Otro grito y carreras apresuradas en el piso superior le sacaron de sus ensimismaciones. Algo no parecía ir del todo bien. Con la camisa abierta y el pelo revuelto salió al corredor al tiempo que una de las criadas pasaba veloz con un balde de agua entre las manos. La muchacha se paró en seco al verle, provocando que parte del agua del recipiente se derramase por el suelo. Con un ligera inclinación de cabeza le saludó de la manera respetuosa que el ama de llaves le había inculcado como primera lección a seguir en su trato con los señores. La segunda lección era que jamás les mirase directamente a los ojos. 

-¿Cómo están las cosas?- fue lo único que logró decir Lord Christian,  con voz estrangulada por el miedo y su timidez insuperable.

-No demasiado bien- respondió la muchacha que, dada su condición virginal, sólo tenía conocimiento del asunto a través de la abertura de la puerta entreabierta y a la que los gritos y la actividad frenética de la matrona y demás mujeres en su interior tenían francamente atemorizada. 

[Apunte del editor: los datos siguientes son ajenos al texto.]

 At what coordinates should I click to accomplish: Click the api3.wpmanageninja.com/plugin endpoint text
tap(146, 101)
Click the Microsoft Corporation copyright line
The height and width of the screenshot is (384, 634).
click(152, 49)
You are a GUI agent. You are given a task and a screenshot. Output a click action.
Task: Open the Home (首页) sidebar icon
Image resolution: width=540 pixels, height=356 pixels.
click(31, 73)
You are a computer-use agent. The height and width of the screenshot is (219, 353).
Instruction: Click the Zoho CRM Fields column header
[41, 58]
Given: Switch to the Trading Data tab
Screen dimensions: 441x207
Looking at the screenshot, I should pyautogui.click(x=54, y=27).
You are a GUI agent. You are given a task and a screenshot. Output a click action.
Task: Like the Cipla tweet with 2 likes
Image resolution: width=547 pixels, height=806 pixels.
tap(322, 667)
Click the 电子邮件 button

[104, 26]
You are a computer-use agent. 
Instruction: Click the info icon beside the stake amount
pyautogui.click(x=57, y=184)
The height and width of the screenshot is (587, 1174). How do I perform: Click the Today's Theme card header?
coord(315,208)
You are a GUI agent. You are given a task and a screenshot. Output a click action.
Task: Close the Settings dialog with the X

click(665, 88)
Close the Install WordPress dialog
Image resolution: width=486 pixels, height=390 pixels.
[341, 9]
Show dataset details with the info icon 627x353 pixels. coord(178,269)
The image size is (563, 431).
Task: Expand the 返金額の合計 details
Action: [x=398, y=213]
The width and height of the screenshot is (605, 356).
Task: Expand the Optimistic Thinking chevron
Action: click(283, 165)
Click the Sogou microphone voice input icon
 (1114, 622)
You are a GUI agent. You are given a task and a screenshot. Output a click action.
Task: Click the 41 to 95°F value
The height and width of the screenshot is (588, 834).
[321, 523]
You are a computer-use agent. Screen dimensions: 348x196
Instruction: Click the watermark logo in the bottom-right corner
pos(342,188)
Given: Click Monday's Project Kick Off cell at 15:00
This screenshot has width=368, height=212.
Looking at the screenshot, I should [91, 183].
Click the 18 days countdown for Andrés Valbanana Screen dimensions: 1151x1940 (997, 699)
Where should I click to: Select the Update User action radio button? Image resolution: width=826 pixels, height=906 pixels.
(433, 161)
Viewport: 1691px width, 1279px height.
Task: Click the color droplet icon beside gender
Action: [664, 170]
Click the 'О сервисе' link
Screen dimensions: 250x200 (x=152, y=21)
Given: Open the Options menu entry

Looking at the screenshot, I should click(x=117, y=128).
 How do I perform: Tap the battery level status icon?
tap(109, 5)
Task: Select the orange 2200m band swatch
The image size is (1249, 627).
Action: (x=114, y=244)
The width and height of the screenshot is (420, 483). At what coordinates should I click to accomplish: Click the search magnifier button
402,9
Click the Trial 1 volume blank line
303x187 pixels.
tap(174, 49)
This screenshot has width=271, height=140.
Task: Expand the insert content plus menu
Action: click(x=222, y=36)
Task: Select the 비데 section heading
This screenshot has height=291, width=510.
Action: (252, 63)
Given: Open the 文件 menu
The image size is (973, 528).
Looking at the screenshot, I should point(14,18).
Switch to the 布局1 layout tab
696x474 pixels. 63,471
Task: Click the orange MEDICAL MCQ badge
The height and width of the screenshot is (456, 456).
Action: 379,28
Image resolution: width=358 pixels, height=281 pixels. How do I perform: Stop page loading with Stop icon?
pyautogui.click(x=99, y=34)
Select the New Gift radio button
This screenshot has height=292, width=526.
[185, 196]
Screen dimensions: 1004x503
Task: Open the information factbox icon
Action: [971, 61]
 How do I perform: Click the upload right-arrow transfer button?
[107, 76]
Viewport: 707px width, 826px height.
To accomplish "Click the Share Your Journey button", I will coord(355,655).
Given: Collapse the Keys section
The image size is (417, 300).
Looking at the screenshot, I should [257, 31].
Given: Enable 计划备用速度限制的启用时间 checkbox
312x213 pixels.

En su alcoba Neva de Noega, la joven Lady Balehead, creyó morir. Jamás pensó que existiese semejante dolor, esa angustia inexplicable que mantenía en zozobra su cuerpo hasta que nuevamente las entrañas se le desgarraban como atravesadas con un hierro candente. Gritó, rasgó sábanas, apretó los dientes, soltó juramentos escuchados a algún marinero en Noega que, para su fortuna, nadie a su alrededor pareció comprender, prometió, rezó, y cuando ya parecía que aquello iba a ser el fin, la voz de la partera le hizo volver en sí:

-¡Ya viene, ya viene! Empuje con todas sus fuerzas, señora.

Y empujó. Hasta que darse sin aliento. Hasta que el mundo se hizo agua. Litros y litros empapando su piel, las sábanas, las manos de aquellas mujeres que se afanaban en ayudarla. Y, al fin, con las primeras luces del alba, en aquel domingo de primavera, Lord Balehead desde el corredor en el que había dado vueltas incasable, rezando todo lo que sabía, escuchó un llanto. Esa fue la primera señal que tuvo el joven Christian de que había sido padre de su primera hija. Una niña que heredó el cabello rubio de su abuela, y la belleza asombrosa de su tía Isabel, y el temperamento aguerrido de su madre, y el noble corazón de su padre. Una niña que recibió el nombre de Emma de Balehead, pero que la Historia recordaría por uno muy diferente.